Migrating Legacy Workflows

Migrating from KaapanaBaseOperator

This section explains how to migrate a processing-container that was previously used with an Airflow operator inheriting from KaapanaBaseOperator to one that works with the new KaapanaTaskOperator.

The KaapanaBaseOperator imposed several implicit conventions that affected how processing-containers interacted with the workflow environment.
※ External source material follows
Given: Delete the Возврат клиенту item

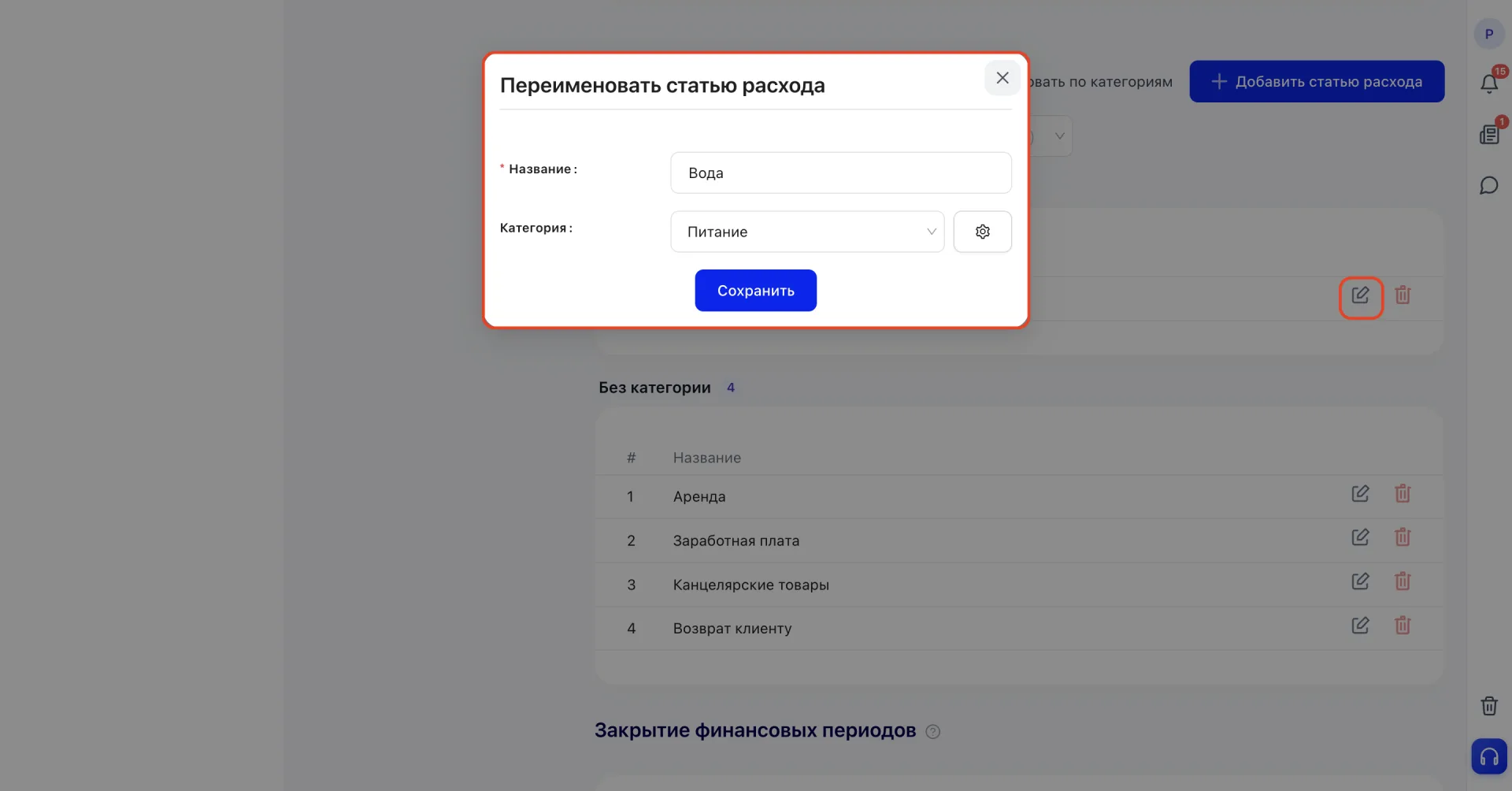Looking at the screenshot, I should pyautogui.click(x=1403, y=626).
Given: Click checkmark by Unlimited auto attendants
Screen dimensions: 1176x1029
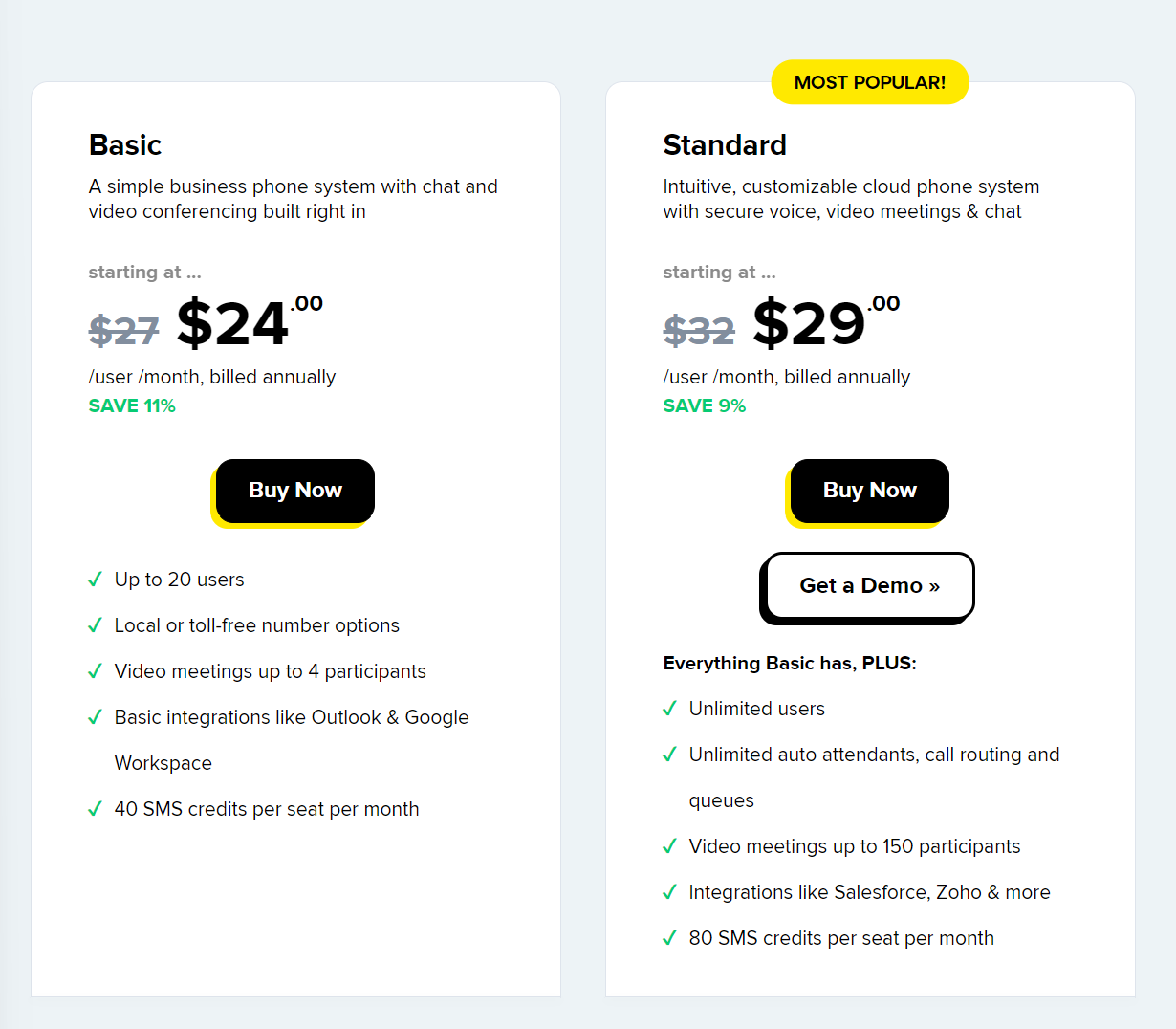Looking at the screenshot, I should 669,755.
In contrast, the KaapanaTaskOperator makes all expectations explicit through the Task API and the processing-container.json file.

The following table summarizes the main differences:

KaapanaBaseOperator

KaapanaTaskOperator

All workflow directories are mounted into the container.

Only declared input and output channels are mounted.

File paths must be constructed from environment variables.

File paths are always relative to the mounted_path of the respective channel.

Environment variables for file path construction are set automatically.

No environment variables are set automatically.

Variables in conf are shared between all tasks in a workflow run.

Variables in conf are specific to each task run.

The most significant difference is how data is mounted into containers.

Legacy Data Mounting (KaapanaBaseOperator)

When using the KaapanaBaseOperator, each container received a generic directory structure that included workflow-level paths and environment variables such as WORKFLOW_DIR, BATCH_NAME, OPERATOR_IN_DIR, and OPERATOR_OUT_DIR.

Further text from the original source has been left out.